■ Your goal: Go through the data below and report how many lines contain "computer"; the reply holds only that number.

(Collected data)

* * * * * * *

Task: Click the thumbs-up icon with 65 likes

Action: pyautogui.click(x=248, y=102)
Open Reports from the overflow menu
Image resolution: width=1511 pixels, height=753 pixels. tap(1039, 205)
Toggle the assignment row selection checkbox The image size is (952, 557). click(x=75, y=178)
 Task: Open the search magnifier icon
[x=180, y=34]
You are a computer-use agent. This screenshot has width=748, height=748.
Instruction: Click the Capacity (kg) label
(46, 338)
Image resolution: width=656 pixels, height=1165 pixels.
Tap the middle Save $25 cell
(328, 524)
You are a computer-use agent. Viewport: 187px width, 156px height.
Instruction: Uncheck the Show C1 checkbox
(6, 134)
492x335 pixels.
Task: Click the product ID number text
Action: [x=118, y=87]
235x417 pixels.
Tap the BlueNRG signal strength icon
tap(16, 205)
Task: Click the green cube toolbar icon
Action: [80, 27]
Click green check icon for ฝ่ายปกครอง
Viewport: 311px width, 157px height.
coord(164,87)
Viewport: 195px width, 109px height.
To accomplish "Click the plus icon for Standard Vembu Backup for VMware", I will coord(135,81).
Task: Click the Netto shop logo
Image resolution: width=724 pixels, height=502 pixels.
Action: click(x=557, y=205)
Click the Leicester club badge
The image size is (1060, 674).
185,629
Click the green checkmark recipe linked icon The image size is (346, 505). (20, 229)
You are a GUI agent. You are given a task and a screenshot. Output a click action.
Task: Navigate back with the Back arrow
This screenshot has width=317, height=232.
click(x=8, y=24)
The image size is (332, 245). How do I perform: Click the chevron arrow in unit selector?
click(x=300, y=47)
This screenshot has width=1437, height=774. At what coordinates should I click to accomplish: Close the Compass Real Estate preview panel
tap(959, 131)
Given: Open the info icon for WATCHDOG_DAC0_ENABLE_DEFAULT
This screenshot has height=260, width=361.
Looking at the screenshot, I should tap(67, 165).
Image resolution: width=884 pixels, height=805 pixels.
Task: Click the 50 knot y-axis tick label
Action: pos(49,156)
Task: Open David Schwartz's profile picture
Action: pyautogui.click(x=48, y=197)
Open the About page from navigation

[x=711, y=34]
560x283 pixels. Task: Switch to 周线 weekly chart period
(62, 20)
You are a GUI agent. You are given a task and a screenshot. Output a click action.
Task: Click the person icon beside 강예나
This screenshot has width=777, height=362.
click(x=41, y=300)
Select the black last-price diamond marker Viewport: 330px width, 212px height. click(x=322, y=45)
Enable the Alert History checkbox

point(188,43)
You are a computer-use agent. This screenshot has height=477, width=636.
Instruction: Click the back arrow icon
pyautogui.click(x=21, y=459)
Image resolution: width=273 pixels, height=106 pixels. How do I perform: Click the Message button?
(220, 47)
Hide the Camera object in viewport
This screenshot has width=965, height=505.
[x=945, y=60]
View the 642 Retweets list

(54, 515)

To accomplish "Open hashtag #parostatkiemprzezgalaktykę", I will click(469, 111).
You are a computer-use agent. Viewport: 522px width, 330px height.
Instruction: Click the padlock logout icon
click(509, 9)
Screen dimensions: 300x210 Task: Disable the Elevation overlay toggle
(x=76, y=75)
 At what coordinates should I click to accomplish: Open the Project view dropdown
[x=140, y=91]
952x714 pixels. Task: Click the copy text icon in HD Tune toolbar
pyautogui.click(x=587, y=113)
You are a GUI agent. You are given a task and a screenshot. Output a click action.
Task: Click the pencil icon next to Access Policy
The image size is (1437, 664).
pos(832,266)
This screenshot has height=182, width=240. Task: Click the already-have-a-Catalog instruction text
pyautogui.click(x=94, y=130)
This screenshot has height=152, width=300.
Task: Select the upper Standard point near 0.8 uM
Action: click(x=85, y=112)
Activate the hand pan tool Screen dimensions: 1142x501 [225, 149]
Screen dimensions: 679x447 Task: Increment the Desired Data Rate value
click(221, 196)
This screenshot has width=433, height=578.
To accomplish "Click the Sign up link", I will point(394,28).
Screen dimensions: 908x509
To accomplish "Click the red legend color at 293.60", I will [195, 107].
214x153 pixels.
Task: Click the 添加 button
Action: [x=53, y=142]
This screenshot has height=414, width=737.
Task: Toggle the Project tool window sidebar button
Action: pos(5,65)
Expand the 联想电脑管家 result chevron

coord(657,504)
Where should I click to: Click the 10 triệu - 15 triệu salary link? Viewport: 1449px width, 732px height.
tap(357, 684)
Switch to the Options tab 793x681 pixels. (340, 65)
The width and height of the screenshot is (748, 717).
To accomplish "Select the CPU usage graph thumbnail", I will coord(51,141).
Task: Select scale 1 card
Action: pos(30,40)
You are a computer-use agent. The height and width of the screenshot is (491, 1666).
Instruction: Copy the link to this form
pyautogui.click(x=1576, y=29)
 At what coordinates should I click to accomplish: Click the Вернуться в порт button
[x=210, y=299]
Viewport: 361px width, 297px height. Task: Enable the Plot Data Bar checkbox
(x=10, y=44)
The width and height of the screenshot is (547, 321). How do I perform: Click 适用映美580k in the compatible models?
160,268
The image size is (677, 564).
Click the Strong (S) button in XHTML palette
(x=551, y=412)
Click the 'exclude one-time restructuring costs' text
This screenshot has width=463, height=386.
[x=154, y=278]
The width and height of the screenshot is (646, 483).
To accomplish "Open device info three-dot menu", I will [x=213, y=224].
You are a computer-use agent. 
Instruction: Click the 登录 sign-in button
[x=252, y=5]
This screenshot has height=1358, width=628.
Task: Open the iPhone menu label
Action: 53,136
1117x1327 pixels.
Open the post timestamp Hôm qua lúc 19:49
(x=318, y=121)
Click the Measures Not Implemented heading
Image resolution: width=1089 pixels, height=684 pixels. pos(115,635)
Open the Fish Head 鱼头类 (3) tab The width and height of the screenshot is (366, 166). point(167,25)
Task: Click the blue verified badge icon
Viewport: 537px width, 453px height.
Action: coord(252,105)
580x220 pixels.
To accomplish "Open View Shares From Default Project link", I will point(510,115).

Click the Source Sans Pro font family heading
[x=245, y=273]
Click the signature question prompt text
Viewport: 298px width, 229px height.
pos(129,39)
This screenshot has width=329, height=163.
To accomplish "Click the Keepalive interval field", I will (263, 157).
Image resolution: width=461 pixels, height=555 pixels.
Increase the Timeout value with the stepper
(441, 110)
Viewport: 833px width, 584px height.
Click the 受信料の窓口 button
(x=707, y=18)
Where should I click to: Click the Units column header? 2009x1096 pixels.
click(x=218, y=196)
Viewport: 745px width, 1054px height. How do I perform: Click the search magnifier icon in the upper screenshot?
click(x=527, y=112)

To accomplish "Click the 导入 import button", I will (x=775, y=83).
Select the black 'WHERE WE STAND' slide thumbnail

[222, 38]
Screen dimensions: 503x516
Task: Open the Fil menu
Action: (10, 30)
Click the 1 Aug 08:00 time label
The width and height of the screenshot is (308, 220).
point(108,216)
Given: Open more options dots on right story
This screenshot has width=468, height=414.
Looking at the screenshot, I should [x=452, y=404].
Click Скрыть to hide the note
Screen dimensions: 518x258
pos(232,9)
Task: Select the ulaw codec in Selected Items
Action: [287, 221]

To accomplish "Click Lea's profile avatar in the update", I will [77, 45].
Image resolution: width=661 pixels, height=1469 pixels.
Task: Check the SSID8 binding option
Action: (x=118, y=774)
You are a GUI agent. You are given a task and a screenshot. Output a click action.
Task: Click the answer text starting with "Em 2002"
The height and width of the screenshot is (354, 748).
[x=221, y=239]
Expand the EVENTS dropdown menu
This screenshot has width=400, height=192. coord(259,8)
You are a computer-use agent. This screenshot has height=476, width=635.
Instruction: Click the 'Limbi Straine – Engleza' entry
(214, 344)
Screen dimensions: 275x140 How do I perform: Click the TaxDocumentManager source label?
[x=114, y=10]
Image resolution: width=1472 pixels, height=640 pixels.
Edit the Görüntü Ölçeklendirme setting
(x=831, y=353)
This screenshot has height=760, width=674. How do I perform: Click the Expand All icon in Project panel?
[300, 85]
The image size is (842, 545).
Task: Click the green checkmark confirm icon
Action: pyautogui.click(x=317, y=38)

* * * * * * *

■ Written answer: 7